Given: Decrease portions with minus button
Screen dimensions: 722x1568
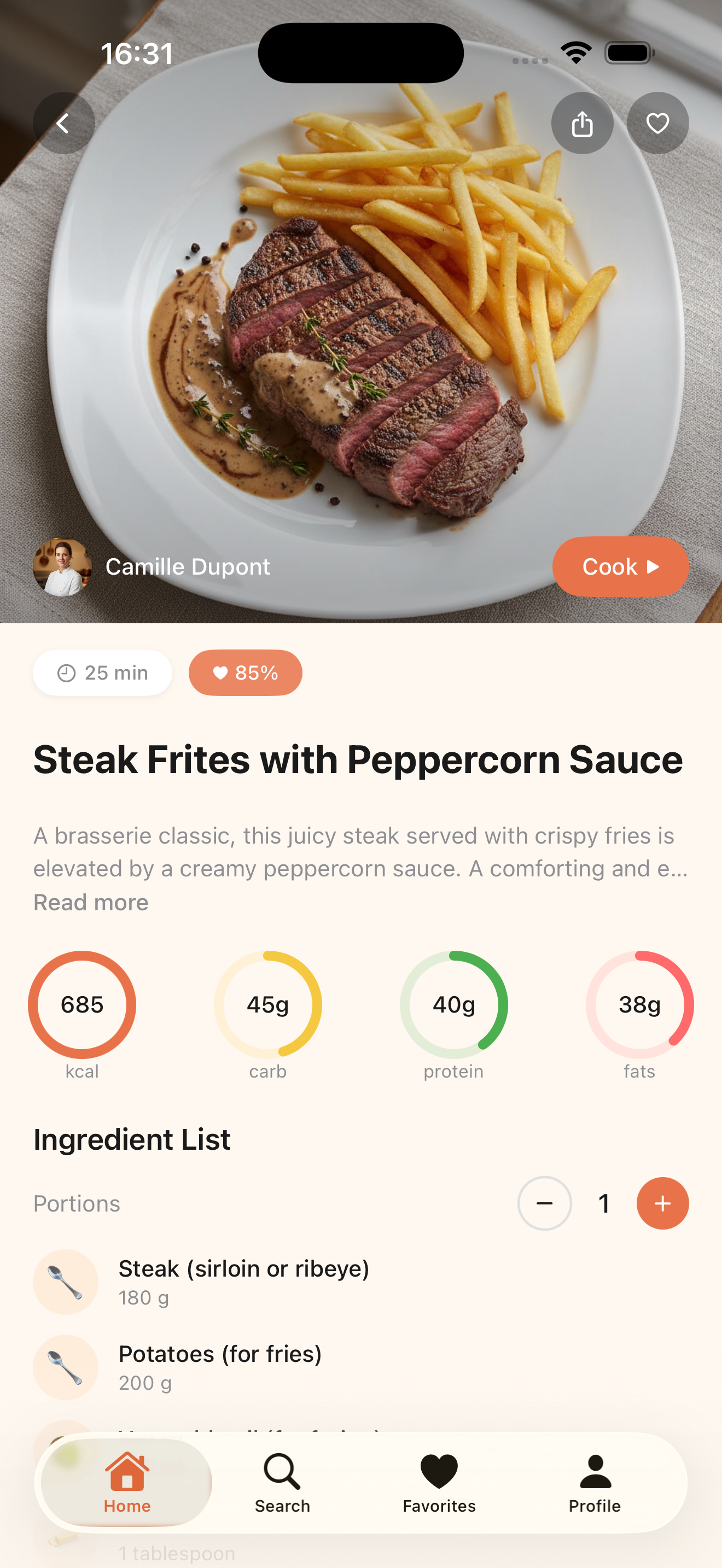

...

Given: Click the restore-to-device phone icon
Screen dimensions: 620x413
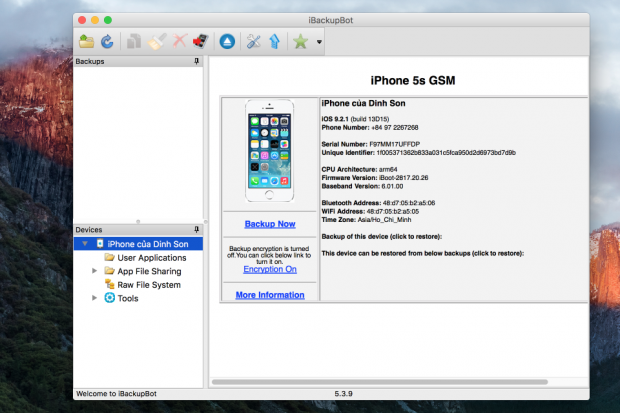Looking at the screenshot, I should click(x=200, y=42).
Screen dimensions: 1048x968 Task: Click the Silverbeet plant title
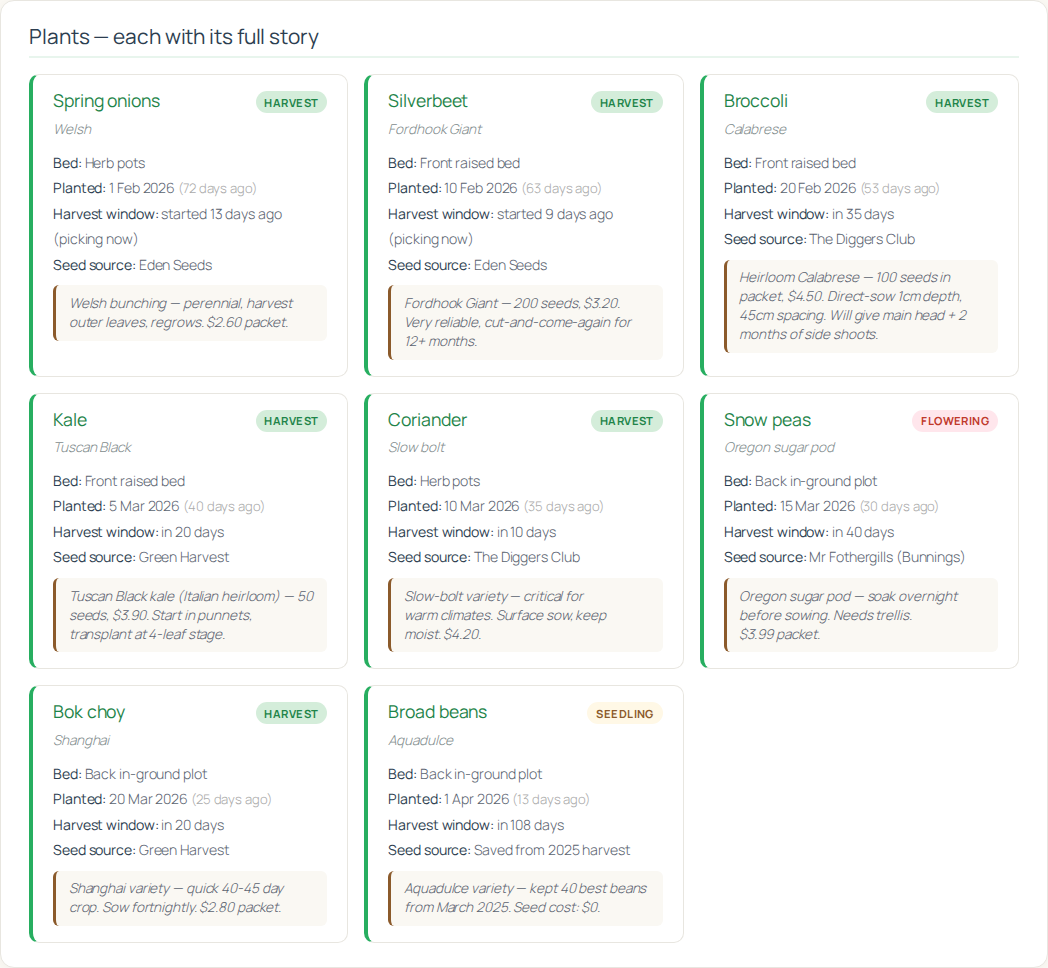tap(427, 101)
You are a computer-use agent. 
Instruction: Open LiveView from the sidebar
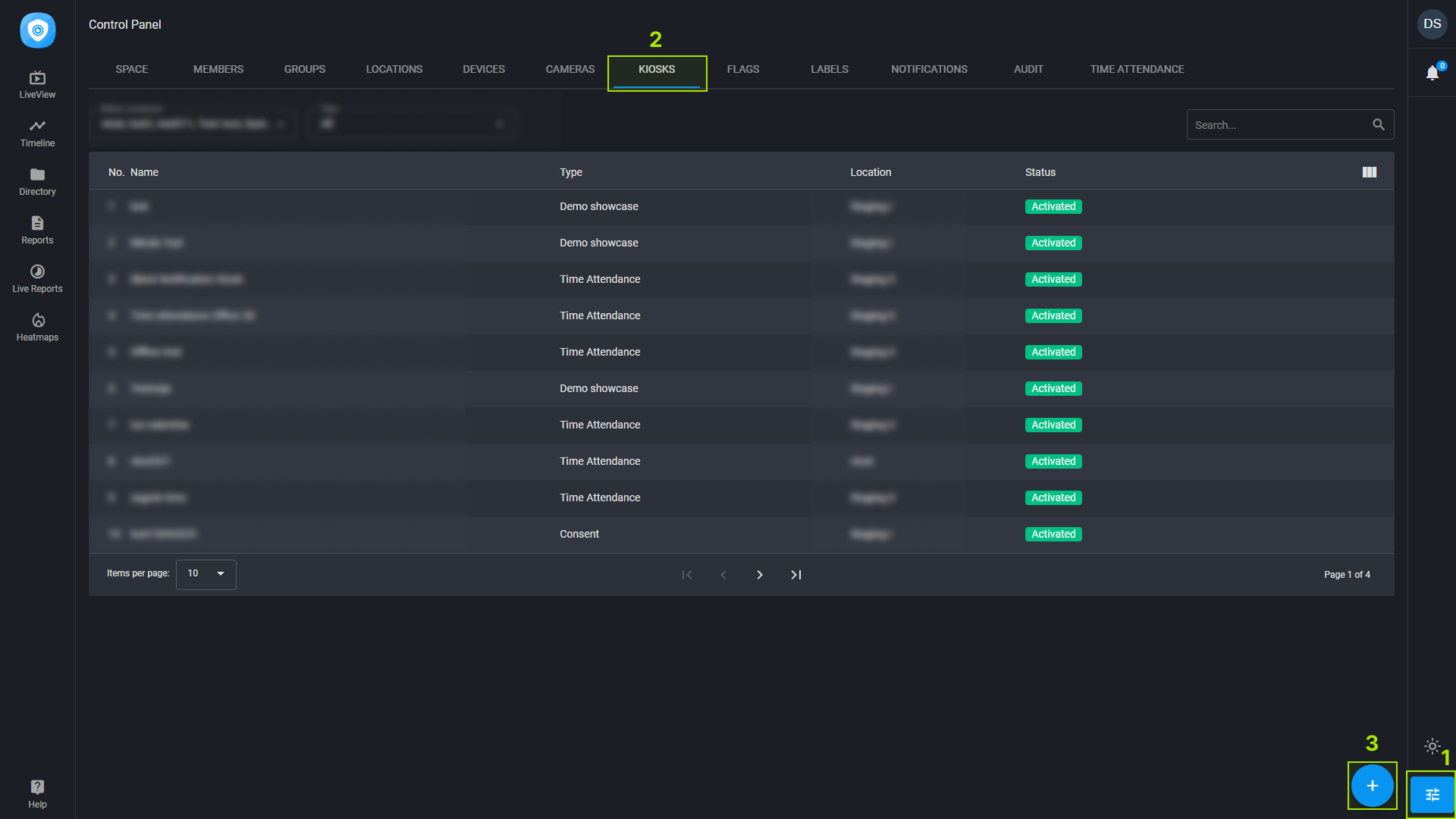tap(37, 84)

--

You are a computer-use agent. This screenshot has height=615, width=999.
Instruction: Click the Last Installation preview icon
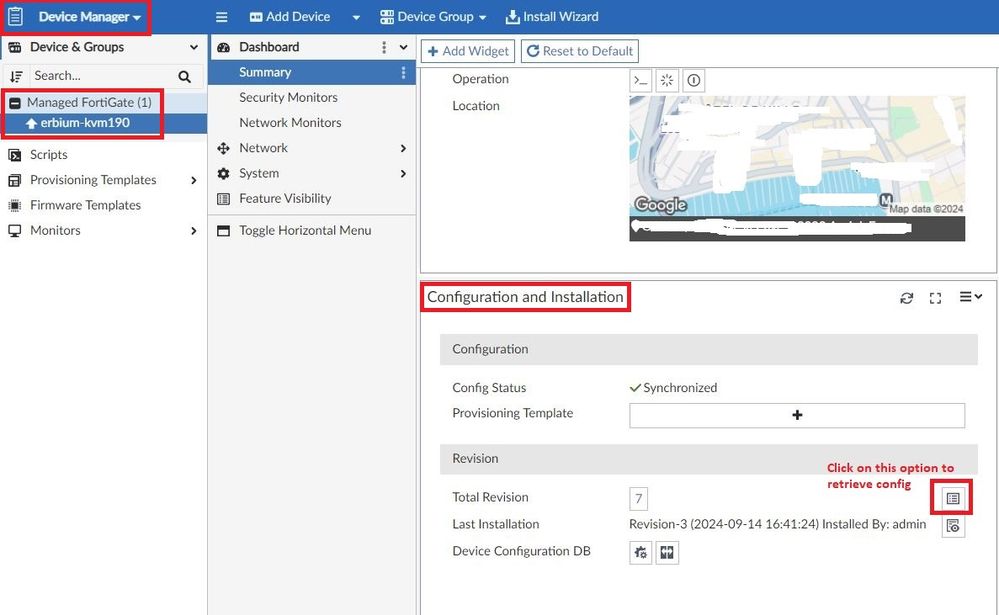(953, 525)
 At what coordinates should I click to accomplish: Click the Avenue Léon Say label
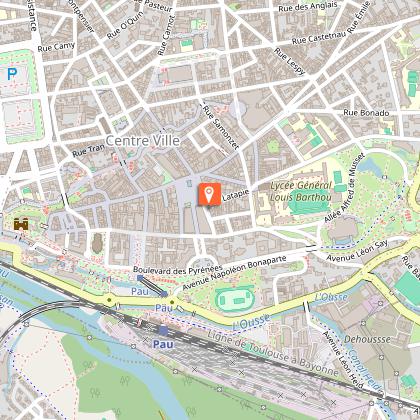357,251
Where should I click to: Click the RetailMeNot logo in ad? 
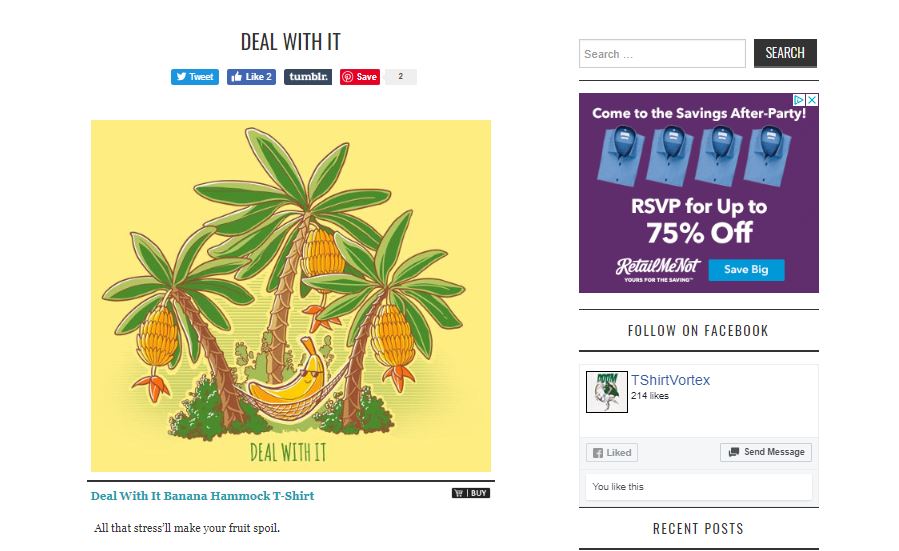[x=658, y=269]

WHAT YOU SHOULD DO: Quote the rows from the line with "Given: Decrease portions with minus button" to the line with "Screen dimensions: 722x1568", both included.

PROBLEM SOLUTION:
Given: Decrease portions with minus button
Screen dimensions: 722x1568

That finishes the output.